La notion d’exotisme peut-elle être un plus aux yeux des financeurs ici ?

Oui, ce n’est même pas une question d’exotisme, c’est de parler de problème qui ne touchent pas le pays, finalement. C’est plus simple. On peut dire : "ah, les pauvres, là-bas, ils souffrent"... Cela reste un film urbain, contemporain, ce n’est pas un film qui se passe au dix-neuvième siècle en Afrique ! J’ai l’habitude de dire qu’en France, on adore les films de Ken Loach, mais on refuse de financer les Ken Loach français ! Quand on entend les louanges pour le travail de Ken Loach. Mais ici, on a les mêmes problèmes qu’en Angleterre. C’est la même chose, si ce n’est pas pire. Je dis pas que cela n’existe pas, mais c’est rare.

Andalucia a été assez mal distribué en France.

Les financiers n’ont pas compris Andalucia. Autant L’Afrance a été à Locarno, il a eu le Léopard d’or, Andalucia n’a fait aucun gros festival. La proposition d’Alain Gomis était peut-être trop en avance. Ce n’est qu’après que les gens ont dit que le film avait quelque chose d’unique, que c’était un très beau film, tout simplement.

Peut-être une manière de se placer ou de se déplacer qui était intelligente. On attend d’un réalisateur noir qu’il nous parle des Noirs...

Andalucia va peut-être nous permettre, dans nos démarches, d’arrêter les chaînes de télévision de faire des quotas - de fait.

La distribution : quelle est ta manière d’aborder cette question. Beaucoup de films se financent sans distributeurs et sont ensuite très mal distribués. On parle aussi toujours, en Afrique, d’un gros problème de distribution. Quelle est ta position sur cette question ?

On est en train de se poser la question de la distribution. On aimerait travailler avec des distributeurs indépendants moyens, pas des gens qui se foutent du film ! mais qui aient envie de proposer autre chose. Pyramide, Océan film... J’espère que notre projet les intéressera. Pour la distribution en Afrique, c’est une grosse question, c’est une catastrophe. Il n’y a plus de salles. Il faut donc repenser la distribution, faire comme on a fait en musique. Beaucoup de producteurs s’allient avec des distributeurs à la sauvette, ceux qui piratent ces CD et les vendent sur les marchés. En Afrique, la salle n’est pas très importante, pour l’instant. Les CCF font un travail, mais il n’y a pas de salles. Les films sont diffusés dans les cours, dans les concessions, sur un écran, ça se passe de la main à la main... On n’a pas d’idée au niveau des pays francophones.

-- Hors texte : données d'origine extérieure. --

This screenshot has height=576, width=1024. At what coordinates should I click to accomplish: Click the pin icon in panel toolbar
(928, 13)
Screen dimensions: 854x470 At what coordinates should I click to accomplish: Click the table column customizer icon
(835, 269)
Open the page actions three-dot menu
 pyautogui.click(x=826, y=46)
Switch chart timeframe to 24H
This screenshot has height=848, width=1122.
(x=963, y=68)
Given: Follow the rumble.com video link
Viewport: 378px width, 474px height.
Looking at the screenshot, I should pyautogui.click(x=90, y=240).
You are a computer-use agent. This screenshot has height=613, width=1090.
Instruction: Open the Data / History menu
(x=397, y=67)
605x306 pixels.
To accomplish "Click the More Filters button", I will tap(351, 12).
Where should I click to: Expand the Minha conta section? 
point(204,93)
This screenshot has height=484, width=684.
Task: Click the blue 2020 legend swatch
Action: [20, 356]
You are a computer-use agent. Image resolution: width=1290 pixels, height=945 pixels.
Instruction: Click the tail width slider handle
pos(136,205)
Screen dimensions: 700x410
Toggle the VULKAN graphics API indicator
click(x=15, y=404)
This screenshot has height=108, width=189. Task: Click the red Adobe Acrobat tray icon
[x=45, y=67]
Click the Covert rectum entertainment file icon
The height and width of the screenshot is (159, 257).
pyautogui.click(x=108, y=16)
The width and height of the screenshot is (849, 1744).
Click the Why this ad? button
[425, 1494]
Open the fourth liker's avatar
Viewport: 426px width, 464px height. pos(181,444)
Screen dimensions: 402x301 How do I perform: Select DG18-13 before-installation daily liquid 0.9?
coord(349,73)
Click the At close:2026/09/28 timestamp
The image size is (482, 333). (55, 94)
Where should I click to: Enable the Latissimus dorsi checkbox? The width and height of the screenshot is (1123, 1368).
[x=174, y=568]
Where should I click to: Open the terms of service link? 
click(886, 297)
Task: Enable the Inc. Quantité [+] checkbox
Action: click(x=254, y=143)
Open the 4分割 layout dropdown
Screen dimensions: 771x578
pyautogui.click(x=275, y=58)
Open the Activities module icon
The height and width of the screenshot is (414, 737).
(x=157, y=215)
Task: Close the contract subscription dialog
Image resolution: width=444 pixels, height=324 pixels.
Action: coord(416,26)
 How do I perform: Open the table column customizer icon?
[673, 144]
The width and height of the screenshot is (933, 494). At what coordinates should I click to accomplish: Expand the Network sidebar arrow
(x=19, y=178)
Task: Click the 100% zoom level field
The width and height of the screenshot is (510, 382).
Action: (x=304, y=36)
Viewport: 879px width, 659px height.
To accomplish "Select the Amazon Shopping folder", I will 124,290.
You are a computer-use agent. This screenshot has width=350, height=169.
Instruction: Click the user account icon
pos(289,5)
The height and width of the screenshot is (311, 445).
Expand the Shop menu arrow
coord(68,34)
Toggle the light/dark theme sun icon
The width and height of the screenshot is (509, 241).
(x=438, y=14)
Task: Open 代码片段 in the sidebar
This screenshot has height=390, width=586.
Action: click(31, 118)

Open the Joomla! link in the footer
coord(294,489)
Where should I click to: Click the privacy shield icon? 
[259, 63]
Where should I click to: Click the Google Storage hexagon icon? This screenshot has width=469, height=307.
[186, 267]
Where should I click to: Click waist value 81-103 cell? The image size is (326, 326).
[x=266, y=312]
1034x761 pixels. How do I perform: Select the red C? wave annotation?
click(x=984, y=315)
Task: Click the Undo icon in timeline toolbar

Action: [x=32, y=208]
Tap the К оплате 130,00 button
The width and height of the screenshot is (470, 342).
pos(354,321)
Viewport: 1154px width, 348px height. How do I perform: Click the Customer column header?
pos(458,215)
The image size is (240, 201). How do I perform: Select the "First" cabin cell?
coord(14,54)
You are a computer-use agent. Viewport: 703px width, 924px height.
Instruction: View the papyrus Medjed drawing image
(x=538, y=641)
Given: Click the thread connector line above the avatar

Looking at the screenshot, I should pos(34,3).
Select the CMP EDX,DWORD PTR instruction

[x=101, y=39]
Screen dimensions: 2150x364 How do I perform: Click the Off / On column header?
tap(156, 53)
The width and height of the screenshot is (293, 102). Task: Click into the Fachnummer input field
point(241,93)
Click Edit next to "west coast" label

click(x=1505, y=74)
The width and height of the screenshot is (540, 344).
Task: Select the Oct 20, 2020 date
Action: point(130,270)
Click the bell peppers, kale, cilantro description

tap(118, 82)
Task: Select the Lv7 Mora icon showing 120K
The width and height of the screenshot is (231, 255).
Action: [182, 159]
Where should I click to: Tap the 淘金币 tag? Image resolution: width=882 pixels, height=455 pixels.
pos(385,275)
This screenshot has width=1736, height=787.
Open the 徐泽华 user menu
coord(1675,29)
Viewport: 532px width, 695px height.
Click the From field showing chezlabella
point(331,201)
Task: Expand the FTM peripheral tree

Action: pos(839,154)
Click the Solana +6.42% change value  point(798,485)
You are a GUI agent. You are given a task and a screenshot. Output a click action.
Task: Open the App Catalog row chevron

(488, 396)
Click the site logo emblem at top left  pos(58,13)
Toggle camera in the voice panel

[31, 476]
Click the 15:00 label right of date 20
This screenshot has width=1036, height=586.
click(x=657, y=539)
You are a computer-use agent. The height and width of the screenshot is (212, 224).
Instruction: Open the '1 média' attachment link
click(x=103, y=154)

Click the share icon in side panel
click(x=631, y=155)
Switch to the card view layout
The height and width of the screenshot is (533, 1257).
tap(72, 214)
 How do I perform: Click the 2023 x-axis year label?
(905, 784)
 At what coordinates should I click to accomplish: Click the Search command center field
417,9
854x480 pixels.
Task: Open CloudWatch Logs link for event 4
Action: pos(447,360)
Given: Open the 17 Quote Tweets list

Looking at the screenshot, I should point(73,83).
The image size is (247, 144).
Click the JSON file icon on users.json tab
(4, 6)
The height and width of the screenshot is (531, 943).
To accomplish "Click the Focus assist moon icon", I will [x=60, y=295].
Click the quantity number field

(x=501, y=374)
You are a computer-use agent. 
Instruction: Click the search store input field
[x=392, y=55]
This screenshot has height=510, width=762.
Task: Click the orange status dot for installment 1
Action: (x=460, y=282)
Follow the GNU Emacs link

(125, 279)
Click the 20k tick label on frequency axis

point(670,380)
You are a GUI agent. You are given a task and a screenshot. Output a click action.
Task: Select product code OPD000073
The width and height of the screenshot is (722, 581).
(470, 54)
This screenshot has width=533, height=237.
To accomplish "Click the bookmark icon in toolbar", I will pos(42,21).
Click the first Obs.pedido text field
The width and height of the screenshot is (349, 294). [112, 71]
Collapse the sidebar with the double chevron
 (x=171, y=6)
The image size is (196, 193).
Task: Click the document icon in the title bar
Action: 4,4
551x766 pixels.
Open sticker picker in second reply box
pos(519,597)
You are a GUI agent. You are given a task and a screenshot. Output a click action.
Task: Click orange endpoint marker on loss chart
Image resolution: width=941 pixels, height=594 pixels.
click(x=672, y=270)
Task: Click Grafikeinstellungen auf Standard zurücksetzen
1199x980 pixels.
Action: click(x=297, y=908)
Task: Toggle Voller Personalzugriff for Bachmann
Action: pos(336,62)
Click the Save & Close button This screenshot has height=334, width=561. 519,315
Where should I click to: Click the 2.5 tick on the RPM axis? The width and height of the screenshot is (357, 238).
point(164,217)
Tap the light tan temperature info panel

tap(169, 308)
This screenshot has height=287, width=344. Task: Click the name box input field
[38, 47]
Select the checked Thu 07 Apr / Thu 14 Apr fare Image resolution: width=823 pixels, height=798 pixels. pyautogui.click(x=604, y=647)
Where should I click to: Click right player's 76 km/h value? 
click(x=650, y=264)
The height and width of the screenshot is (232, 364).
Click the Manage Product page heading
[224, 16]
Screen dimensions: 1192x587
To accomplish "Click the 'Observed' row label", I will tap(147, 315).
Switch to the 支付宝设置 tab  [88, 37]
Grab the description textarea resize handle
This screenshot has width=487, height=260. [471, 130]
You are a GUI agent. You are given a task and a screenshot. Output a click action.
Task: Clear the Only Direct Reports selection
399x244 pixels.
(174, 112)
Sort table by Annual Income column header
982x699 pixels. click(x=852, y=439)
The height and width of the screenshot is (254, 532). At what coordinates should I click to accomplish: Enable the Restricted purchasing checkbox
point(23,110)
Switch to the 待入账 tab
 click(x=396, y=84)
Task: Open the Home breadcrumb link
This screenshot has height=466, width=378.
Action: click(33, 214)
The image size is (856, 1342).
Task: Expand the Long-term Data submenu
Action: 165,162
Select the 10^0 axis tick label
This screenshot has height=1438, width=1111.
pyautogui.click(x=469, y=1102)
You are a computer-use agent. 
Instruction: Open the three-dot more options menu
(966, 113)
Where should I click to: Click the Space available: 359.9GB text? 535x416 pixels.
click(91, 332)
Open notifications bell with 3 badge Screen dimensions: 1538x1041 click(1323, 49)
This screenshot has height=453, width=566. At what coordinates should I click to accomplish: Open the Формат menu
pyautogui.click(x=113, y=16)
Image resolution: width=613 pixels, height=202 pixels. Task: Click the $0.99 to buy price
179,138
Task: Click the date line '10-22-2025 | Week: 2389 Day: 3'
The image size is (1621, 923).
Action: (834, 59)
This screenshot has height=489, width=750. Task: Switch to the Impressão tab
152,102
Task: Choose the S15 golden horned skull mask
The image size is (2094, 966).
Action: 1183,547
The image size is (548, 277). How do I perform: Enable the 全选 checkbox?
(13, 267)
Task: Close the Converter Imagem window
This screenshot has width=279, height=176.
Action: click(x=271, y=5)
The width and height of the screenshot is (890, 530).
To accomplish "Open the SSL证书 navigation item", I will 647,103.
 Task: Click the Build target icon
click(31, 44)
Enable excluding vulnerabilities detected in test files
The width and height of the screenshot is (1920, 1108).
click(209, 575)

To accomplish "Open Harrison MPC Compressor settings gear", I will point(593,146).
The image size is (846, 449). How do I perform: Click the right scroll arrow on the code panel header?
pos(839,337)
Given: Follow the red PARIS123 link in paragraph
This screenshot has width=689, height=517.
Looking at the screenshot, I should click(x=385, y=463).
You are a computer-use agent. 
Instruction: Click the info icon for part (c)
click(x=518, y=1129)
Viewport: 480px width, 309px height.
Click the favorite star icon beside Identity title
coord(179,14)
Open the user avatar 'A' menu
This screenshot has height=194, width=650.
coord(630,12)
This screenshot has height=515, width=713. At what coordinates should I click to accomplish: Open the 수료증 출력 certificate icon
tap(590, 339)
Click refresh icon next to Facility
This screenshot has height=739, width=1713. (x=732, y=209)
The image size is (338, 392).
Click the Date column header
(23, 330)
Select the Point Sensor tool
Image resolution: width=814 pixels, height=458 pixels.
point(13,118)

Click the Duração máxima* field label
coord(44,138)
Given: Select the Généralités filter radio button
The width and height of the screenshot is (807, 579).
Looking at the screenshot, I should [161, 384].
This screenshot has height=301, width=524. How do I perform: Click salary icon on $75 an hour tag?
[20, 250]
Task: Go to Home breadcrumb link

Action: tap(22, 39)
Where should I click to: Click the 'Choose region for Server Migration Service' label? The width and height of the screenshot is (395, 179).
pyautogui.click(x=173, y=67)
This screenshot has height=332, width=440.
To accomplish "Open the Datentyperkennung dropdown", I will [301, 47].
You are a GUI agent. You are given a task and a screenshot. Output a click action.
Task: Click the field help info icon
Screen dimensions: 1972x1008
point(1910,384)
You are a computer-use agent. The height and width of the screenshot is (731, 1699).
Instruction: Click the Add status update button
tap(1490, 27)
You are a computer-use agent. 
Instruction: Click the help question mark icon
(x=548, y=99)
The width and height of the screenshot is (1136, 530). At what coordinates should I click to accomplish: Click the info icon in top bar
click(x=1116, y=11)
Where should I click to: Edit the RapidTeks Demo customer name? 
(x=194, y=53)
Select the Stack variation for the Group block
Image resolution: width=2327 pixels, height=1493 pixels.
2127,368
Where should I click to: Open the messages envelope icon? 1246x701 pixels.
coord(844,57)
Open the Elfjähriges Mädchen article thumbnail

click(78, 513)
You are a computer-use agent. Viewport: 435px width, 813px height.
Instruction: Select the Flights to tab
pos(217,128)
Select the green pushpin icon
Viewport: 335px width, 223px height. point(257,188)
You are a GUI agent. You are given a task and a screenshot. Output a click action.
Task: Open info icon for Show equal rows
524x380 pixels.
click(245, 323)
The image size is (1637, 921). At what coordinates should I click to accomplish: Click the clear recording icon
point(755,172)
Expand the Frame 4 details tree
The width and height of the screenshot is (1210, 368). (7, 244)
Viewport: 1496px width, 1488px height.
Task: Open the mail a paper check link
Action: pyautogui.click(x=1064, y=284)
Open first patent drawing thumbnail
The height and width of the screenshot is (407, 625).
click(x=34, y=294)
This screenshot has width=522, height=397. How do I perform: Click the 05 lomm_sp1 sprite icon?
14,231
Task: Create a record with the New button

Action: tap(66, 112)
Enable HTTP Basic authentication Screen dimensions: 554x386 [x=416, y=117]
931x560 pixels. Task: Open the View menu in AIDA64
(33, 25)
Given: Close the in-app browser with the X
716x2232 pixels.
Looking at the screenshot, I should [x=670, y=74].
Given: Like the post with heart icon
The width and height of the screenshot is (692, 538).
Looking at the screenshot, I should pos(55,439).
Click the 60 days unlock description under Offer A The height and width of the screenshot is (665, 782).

Et l’expérience à la Nollywood, au Nigéria ?

Deux problématiques sont différentes. Au Nigéria, ce sont des anglo-saxons, il y a donc une différence de langue, et il y a le problème de la qualité des films. Cela ne m’intéresse pas de faire pour faire. De faire 100.000 entrées dans trois pays d’Afrique, cela ne m’intéresse pas. Le film doit pouvoir vieillir, être revu dix ans après. Je voudrais ramener le discours vers le désir de cinéma parce qu’on ne parle même plus de cela, sur le continent africain, on parle juste de faire des films, on demande : "est-ce que vous allez concurrencer Nollywood ?". On ne se pose même plus de questions sur la qualité des films. Il y a des histoires à raconter. Il y a de jeunes auteurs qui sont très bons.

Y a-t-il de jeunes talents que tu voudrais produire ?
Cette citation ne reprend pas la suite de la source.